Given exercise: Rewrite the material below with every "Image resolution" changed to "Screenshot size", keeping everything else the same.

•••

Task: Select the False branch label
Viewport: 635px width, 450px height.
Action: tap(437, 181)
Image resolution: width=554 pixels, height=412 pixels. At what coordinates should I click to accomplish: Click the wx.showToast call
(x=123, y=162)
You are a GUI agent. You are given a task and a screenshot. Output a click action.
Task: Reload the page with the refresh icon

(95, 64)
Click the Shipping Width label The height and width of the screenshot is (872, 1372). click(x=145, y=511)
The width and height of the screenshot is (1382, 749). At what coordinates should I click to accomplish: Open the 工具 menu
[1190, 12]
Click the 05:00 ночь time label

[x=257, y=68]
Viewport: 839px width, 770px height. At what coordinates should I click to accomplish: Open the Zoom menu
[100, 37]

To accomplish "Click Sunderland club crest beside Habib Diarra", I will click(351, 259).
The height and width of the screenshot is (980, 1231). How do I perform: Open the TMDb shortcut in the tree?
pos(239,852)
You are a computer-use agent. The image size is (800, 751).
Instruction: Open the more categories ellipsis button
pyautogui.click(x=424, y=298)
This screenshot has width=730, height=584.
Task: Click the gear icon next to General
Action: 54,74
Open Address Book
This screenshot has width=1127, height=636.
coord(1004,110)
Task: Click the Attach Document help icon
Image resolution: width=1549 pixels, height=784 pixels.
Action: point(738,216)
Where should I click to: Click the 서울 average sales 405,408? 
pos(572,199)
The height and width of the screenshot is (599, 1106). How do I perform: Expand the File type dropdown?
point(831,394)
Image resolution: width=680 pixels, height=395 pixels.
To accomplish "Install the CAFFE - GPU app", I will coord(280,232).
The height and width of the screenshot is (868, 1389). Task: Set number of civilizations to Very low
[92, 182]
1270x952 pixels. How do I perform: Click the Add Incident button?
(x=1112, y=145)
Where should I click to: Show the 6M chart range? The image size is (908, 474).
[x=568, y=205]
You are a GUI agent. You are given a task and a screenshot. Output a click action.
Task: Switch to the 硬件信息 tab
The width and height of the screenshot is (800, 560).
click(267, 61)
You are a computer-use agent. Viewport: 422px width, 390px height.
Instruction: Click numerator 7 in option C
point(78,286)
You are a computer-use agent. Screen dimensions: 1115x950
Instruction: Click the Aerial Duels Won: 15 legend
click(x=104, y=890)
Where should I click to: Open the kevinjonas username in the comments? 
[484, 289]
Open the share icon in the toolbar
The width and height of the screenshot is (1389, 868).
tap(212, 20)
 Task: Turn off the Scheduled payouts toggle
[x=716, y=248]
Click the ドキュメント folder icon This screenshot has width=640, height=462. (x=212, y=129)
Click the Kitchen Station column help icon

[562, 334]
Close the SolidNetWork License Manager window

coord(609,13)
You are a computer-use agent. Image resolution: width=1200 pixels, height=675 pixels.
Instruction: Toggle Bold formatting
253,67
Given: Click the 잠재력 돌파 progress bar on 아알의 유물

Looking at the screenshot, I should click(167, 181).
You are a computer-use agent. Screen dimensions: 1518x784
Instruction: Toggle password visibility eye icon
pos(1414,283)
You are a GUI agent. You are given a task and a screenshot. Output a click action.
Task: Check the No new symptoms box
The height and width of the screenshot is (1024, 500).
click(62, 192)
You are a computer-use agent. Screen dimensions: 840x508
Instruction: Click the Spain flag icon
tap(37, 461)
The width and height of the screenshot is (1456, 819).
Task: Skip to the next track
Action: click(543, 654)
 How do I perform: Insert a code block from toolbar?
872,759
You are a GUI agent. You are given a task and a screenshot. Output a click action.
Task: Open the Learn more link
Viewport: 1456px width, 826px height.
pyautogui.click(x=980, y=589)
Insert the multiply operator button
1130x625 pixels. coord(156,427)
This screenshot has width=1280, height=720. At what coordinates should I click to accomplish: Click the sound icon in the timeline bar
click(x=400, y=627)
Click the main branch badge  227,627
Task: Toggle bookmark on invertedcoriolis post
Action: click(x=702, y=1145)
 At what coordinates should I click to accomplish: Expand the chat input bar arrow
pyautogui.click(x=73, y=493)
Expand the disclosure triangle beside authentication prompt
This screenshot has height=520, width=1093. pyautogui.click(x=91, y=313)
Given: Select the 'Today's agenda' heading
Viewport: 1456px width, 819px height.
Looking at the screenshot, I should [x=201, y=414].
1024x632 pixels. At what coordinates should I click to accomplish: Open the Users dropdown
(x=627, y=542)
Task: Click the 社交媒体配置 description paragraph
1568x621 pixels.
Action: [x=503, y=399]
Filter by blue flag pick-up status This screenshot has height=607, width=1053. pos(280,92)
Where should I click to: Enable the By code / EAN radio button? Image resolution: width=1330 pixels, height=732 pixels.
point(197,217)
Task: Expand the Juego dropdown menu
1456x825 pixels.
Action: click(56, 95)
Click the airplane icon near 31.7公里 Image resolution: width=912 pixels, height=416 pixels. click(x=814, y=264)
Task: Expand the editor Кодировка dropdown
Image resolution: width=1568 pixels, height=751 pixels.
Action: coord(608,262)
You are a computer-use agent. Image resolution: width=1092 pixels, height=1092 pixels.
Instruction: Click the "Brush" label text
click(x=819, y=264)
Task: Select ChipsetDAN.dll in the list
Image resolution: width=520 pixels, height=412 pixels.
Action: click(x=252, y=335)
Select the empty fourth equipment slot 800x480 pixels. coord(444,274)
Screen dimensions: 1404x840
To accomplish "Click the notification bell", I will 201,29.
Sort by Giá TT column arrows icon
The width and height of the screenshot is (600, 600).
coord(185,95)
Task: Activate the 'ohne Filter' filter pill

•••

Answer:
Task: Select the False branch label
Viewport: 635px width, 450px height.
Action: tap(437, 181)
Screenshot size: width=554 pixels, height=412 pixels. At what coordinates should I click to accomplish: Click the wx.showToast call
(x=123, y=162)
You are a GUI agent. You are given a task and a screenshot. Output a click action.
Task: Reload the page with the refresh icon

(95, 64)
Click the Shipping Width label The height and width of the screenshot is (872, 1372). click(x=145, y=511)
The width and height of the screenshot is (1382, 749). At what coordinates should I click to accomplish: Open the 工具 menu
[1190, 12]
Click the 05:00 ночь time label

[x=257, y=68]
Viewport: 839px width, 770px height. At what coordinates should I click to accomplish: Open the Zoom menu
[100, 37]

To accomplish "Click Sunderland club crest beside Habib Diarra", I will click(351, 259).
The height and width of the screenshot is (980, 1231). How do I perform: Open the TMDb shortcut in the tree?
pos(239,852)
You are a computer-use agent. The image size is (800, 751).
Instruction: Open the more categories ellipsis button
pyautogui.click(x=424, y=298)
This screenshot has width=730, height=584.
Task: Click the gear icon next to General
Action: 54,74
Open Address Book
This screenshot has width=1127, height=636.
coord(1004,110)
Task: Click the Attach Document help icon
Screenshot size: width=1549 pixels, height=784 pixels.
Action: point(738,216)
Where should I click to: Click the 서울 average sales 405,408? 
pos(572,199)
The height and width of the screenshot is (599, 1106). How do I perform: Expand the File type dropdown?
point(831,394)
Screenshot size: width=680 pixels, height=395 pixels.
To accomplish "Install the CAFFE - GPU app", I will coord(280,232).
The height and width of the screenshot is (868, 1389). Task: Set number of civilizations to Very low
[92, 182]
1270x952 pixels. How do I perform: Click the Add Incident button?
(x=1112, y=145)
Where should I click to: Show the 6M chart range? The image size is (908, 474).
[x=568, y=205]
You are a GUI agent. You are given a task and a screenshot. Output a click action.
Task: Switch to the 硬件信息 tab
The width and height of the screenshot is (800, 560).
click(267, 61)
You are a computer-use agent. Viewport: 422px width, 390px height.
Instruction: Click numerator 7 in option C
point(78,286)
You are a computer-use agent. Screen dimensions: 1115x950
Instruction: Click the Aerial Duels Won: 15 legend
click(x=104, y=890)
Where should I click to: Open the kevinjonas username in the comments? 
[484, 289]
Open the share icon in the toolbar
The width and height of the screenshot is (1389, 868).
tap(212, 20)
 Task: Turn off the Scheduled payouts toggle
[x=716, y=248]
Click the ドキュメント folder icon This screenshot has width=640, height=462. (x=212, y=129)
Click the Kitchen Station column help icon

[562, 334]
Close the SolidNetWork License Manager window

coord(609,13)
You are a computer-use agent. Screenshot size: width=1200 pixels, height=675 pixels.
Instruction: Toggle Bold formatting
253,67
Given: Click the 잠재력 돌파 progress bar on 아알의 유물

Looking at the screenshot, I should click(167, 181).
You are a computer-use agent. Screen dimensions: 1518x784
Instruction: Toggle password visibility eye icon
pos(1414,283)
You are a GUI agent. You are given a task and a screenshot. Output a click action.
Task: Check the No new symptoms box
The height and width of the screenshot is (1024, 500).
click(62, 192)
You are a computer-use agent. Screen dimensions: 840x508
Instruction: Click the Spain flag icon
tap(37, 461)
The width and height of the screenshot is (1456, 819).
Task: Skip to the next track
Action: click(543, 654)
 How do I perform: Insert a code block from toolbar?
872,759
You are a GUI agent. You are given a task and a screenshot. Output a click action.
Task: Open the Learn more link
Viewport: 1456px width, 826px height.
pyautogui.click(x=980, y=589)
Insert the multiply operator button
1130x625 pixels. coord(156,427)
This screenshot has width=1280, height=720. At what coordinates should I click to accomplish: Click the sound icon in the timeline bar
click(x=400, y=627)
Click the main branch badge  227,627
Task: Toggle bookmark on invertedcoriolis post
Action: click(x=702, y=1145)
 At what coordinates should I click to accomplish: Expand the chat input bar arrow
pyautogui.click(x=73, y=493)
Expand the disclosure triangle beside authentication prompt
This screenshot has height=520, width=1093. pyautogui.click(x=91, y=313)
Given: Select the 'Today's agenda' heading
Viewport: 1456px width, 819px height.
Looking at the screenshot, I should [x=201, y=414].
1024x632 pixels. At what coordinates should I click to accomplish: Open the Users dropdown
(x=627, y=542)
Task: Click the 社交媒体配置 description paragraph
1568x621 pixels.
Action: [x=503, y=399]
Filter by blue flag pick-up status This screenshot has height=607, width=1053. pos(280,92)
Where should I click to: Enable the By code / EAN radio button? Screenshot size: width=1330 pixels, height=732 pixels.
point(197,217)
Task: Expand the Juego dropdown menu
1456x825 pixels.
Action: click(56, 95)
Click the airplane icon near 31.7公里 Screenshot size: width=912 pixels, height=416 pixels. click(x=814, y=264)
Task: Expand the editor Кодировка dropdown
Screenshot size: width=1568 pixels, height=751 pixels.
Action: coord(608,262)
You are a computer-use agent. Screenshot size: width=1092 pixels, height=1092 pixels.
Instruction: Click the "Brush" label text
click(x=819, y=264)
Task: Select ChipsetDAN.dll in the list
Screenshot size: width=520 pixels, height=412 pixels.
Action: click(x=252, y=335)
Select the empty fourth equipment slot 800x480 pixels. coord(444,274)
Screen dimensions: 1404x840
To accomplish "Click the notification bell", I will 201,29.
Sort by Giá TT column arrows icon
The width and height of the screenshot is (600, 600).
coord(185,95)
Task: Activate the 'ohne Filter' filter pill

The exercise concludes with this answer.